__Work task__.
Everything from the line holding "Given: Click the" through the end of the records should be printed exactly, apart from the pictures.

=-=-=

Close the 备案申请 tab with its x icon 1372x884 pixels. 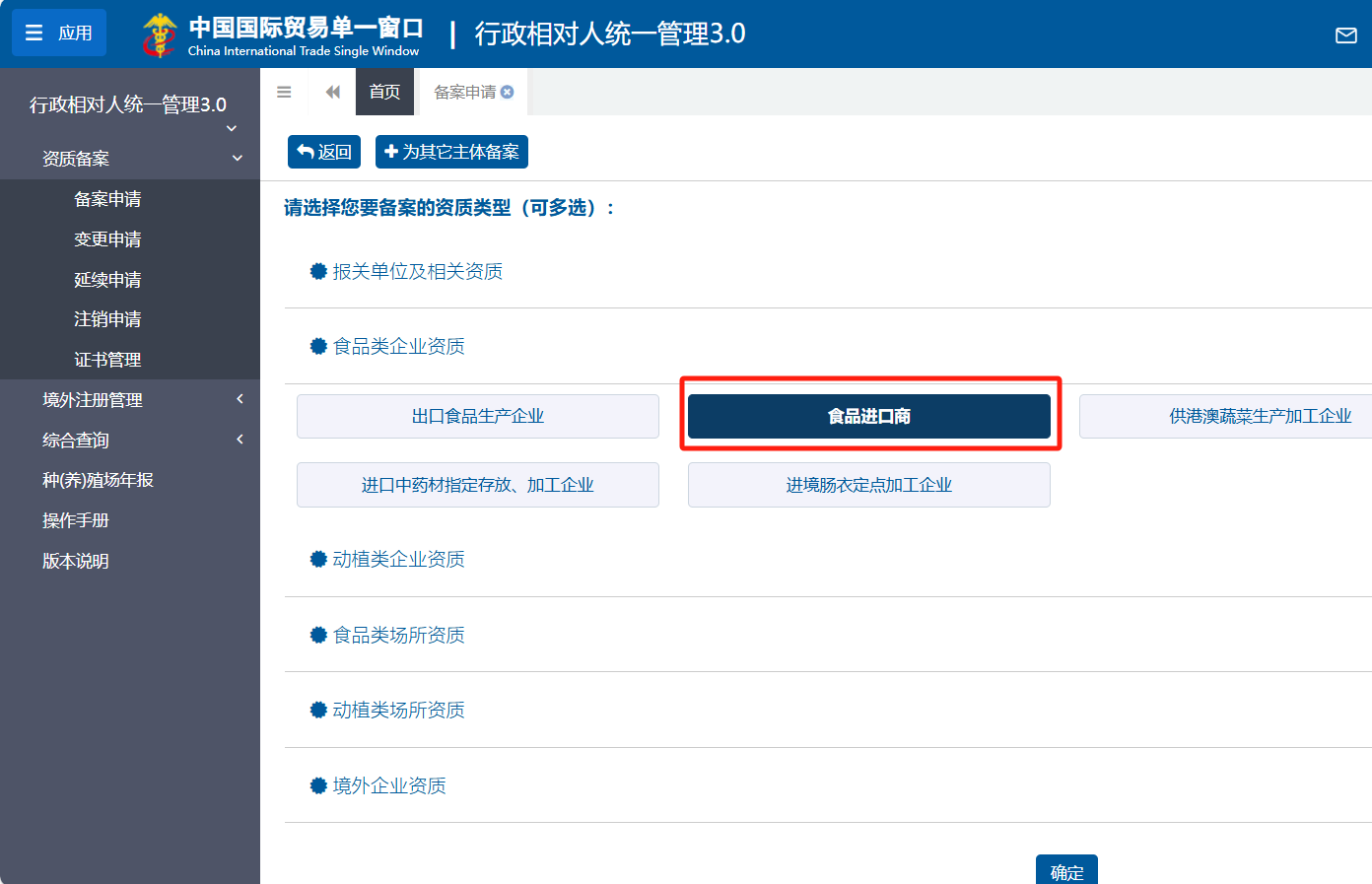[x=508, y=92]
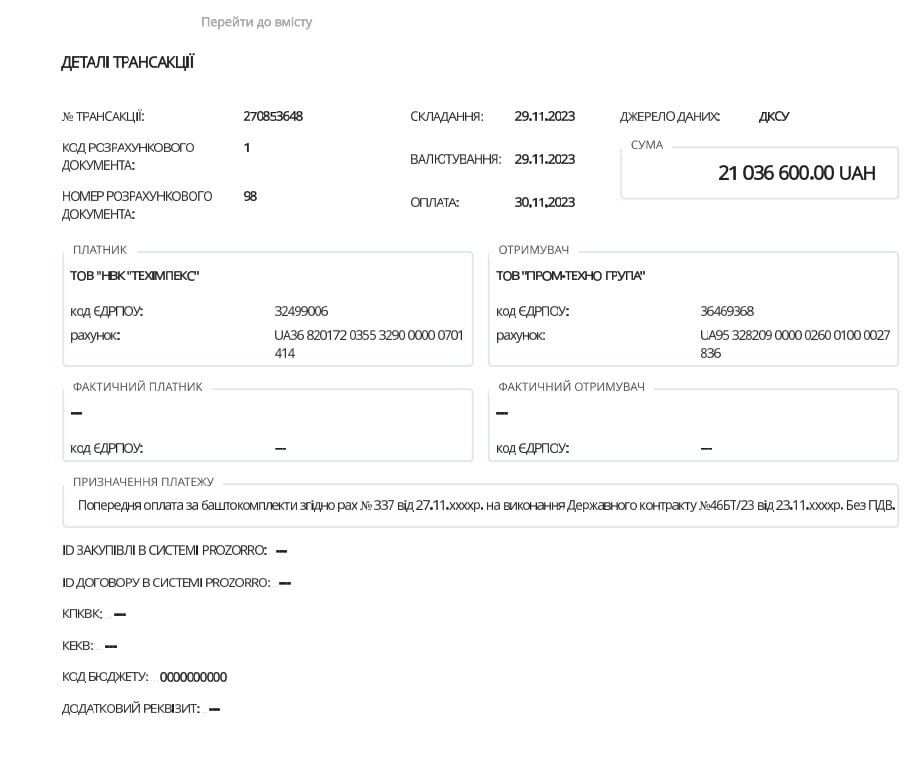Screen dimensions: 906x763
Task: Click 'ID ЗАКУПІВЛІ В СИСТЕМІ PROZORRO' label
Action: click(x=164, y=550)
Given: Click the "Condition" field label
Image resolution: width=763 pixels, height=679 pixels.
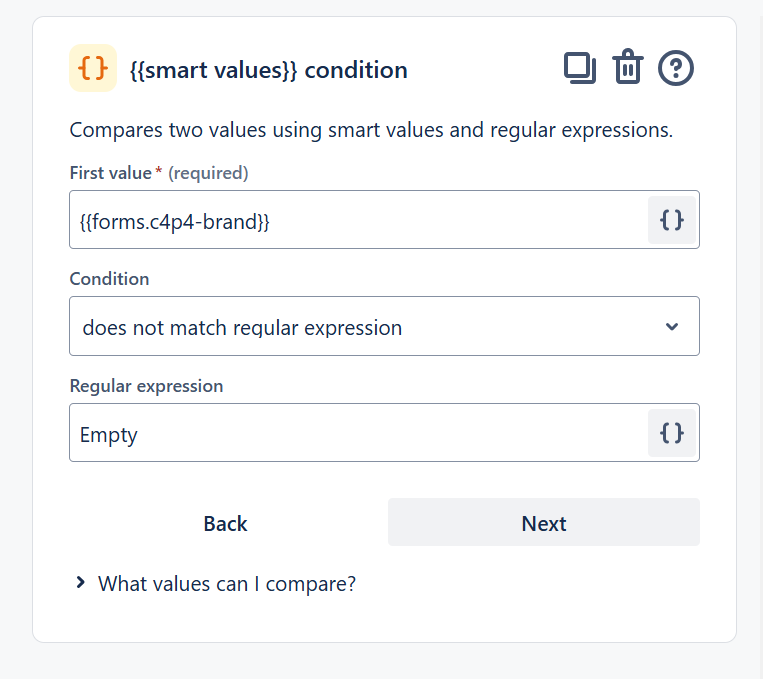Looking at the screenshot, I should click(x=109, y=279).
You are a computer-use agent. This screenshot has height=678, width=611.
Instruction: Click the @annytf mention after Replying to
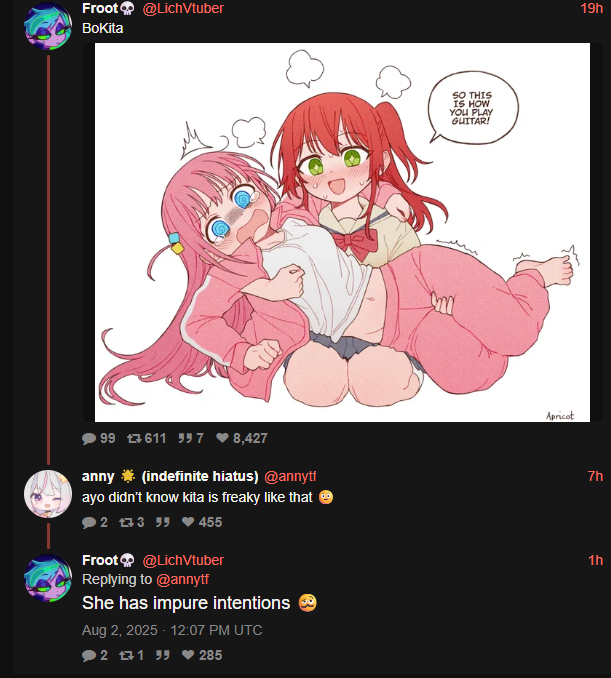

=-=-=

__Exercise solution__.
Given: Click the "Condition" field label
Image resolution: width=763 pixels, height=679 pixels.
Looking at the screenshot, I should click(x=109, y=279).
You are a computer-use agent. This screenshot has height=678, width=611.
Instruction: Click the @annytf mention after Replying to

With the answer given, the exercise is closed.